As Vincent Cannistraro, who led the Reagan administration's Afghan Working Group from 1985 to 1987, puts it, "The CIA was very reluctant to be involved at all. They thought it would end up with them being blamed, like in Guatemala." So the Agency tried to avoid direct involvement in the war, ... the skittish CIA, Cannistraro estimates, had less than ten operatives acting as America's eyes and ears in the region. Milton Bearden, the Agency's chief field operative in the war effort, has insisted that "[T]he CIA had nothing to do with" bin Laden. Cannistraro says that when he coordinated Afghan policy from Washington, he never once heard bin Laden's name.

Fox News reporter Richard Miniter wrote that in interviews with the two men who "oversaw the disbursement for all American funds to the anti-Soviet resistance, Bill Peikney—CIA station chief in Islamabad from 1984 to 1986—and Milt Bearden—CIA station chief from 1986 to 1989—he found,
Both flatly denied that any CIA funds ever went to bin Laden. They felt so strongly about this point that they agreed to go on the record, an unusual move by normally reticent intelligence officers. Mr. Peikney added in an e-mail to me: “I don’t even recall UBL [bin Laden] coming across my screen when I was there.

Other reasons advanced for a lack of a CIA-Afghan Arab connection of "pivotal importance," (or even any connection at all), was that the Afghan Arabs themselves were not important in the war but were a "curious sideshow to the real fighting."

One estimate of the number of combatants in the war is that 250,000 Afghans fought 125,000 Soviet troops, but only 2000 Arab Afghans fought "at any one time".

According to Bearden, the CIA did not recruit Arabs because there were hundreds of thousands of Afghans all too willing to fight. The Arab Afghans were not only superfluous but "disruptive," angering local Afghans with their more-Muslim-than-thou attitude, according to Peter Jouvenal. Veteran Afghan cameraman Peter Jouvenal quotes an Afghan mujahideen as saying "whenever we had a problem with one of them [foreign mujahideen], we just shot them. They thought they were kings."

Many who traveled in Afghanistan, including Olivier Roy and Peter Jouvenal, reported of the Arab Afghans' visceral hostility to Westerners in Afghanistan to aid Afghans or report on their plight. BBC reporter John Simpson tells the story of running into Osama bin Laden in 1989, and with neither knowing who the other was, bin Laden attempting to bribe Simpson's Afghan driver $500—a large sum in a poor country—to kill the infidel Simpson. When the driver declined, Bin Laden retired to his "camp bed" and wept "in frustration."

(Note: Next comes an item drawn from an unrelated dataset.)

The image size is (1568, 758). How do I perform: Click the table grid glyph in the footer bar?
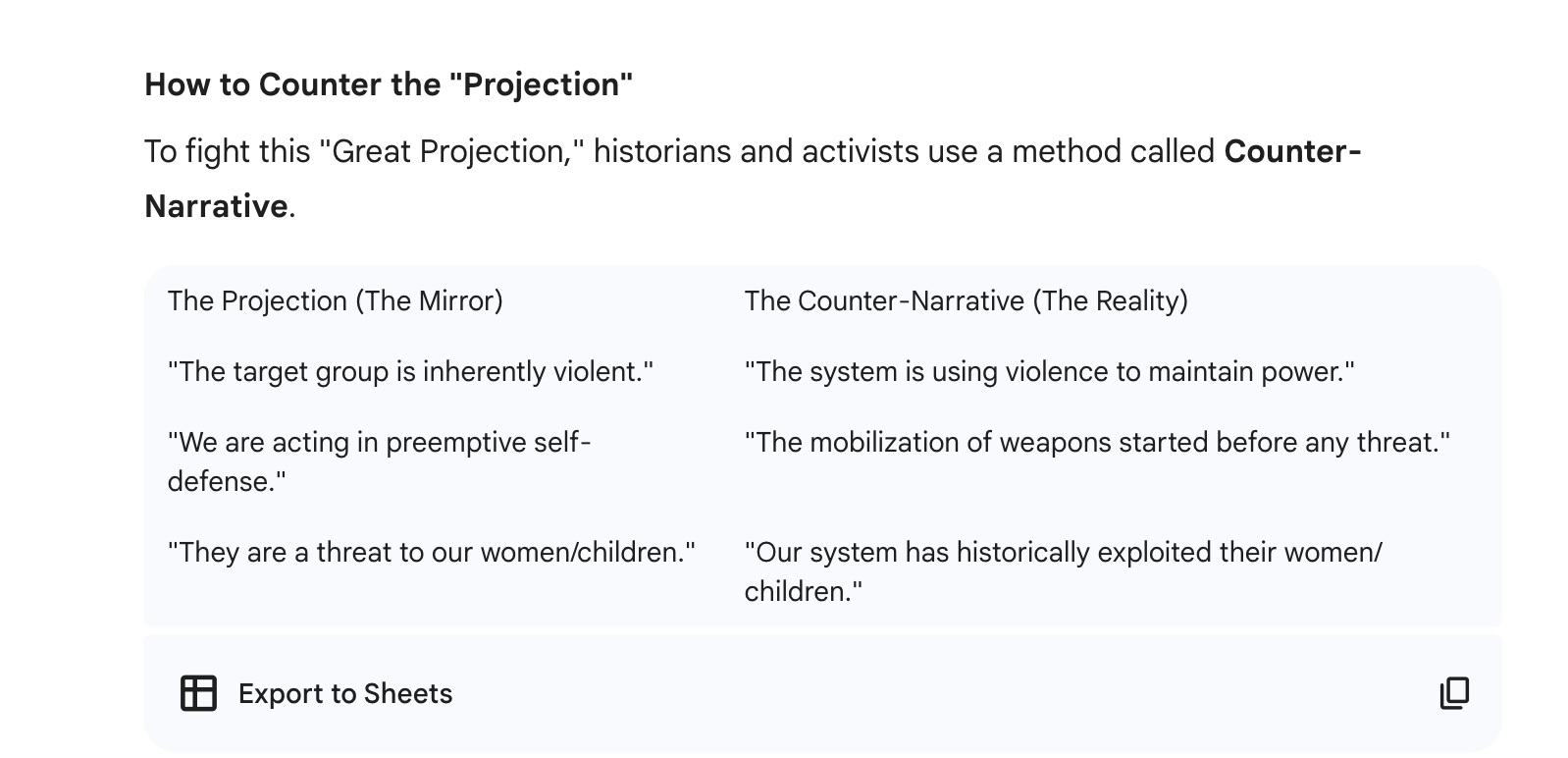[198, 693]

Academic historian Paul Thomas Chamberlin wrote in 2018 that "[t]o date, no researcher has produced documentation of direct links between Washington and bin Laden or, for that matter, Zarqawi. The weight of evidence suggests that the CIA and the future leaders of Al-Qaeda and ISIS were not in communication with one another during the Soviet occupation in Afghanistan."

Agreements
Sir Martin Ewans stated that the Afghan Arabs "benefited indirectly from the CIA's funding, through the ISI and resistance organizations," and that "it has been reckoned that as many as 35,000 'Arab-Afghans' may have received military training in Pakistan at an estimated cost of $800 million in the years up to and including 1988."

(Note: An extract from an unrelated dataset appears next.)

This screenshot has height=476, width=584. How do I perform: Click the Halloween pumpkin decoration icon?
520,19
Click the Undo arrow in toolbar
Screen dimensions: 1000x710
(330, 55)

Some of the CIA's greatest Afghan beneficiaries were Arabist commanders such as Haqqani and Gulbuddin Hekmatyar who were key allies of Bin Laden over many years. Haqqani—one of Bin Laden's closest associates in the 1980s—received direct cash payments from CIA agents, without the mediation of the ISI. This independent source of funding gave Haqqani disproportionate influence over the mujahideen, and helped Bin Laden develop his base.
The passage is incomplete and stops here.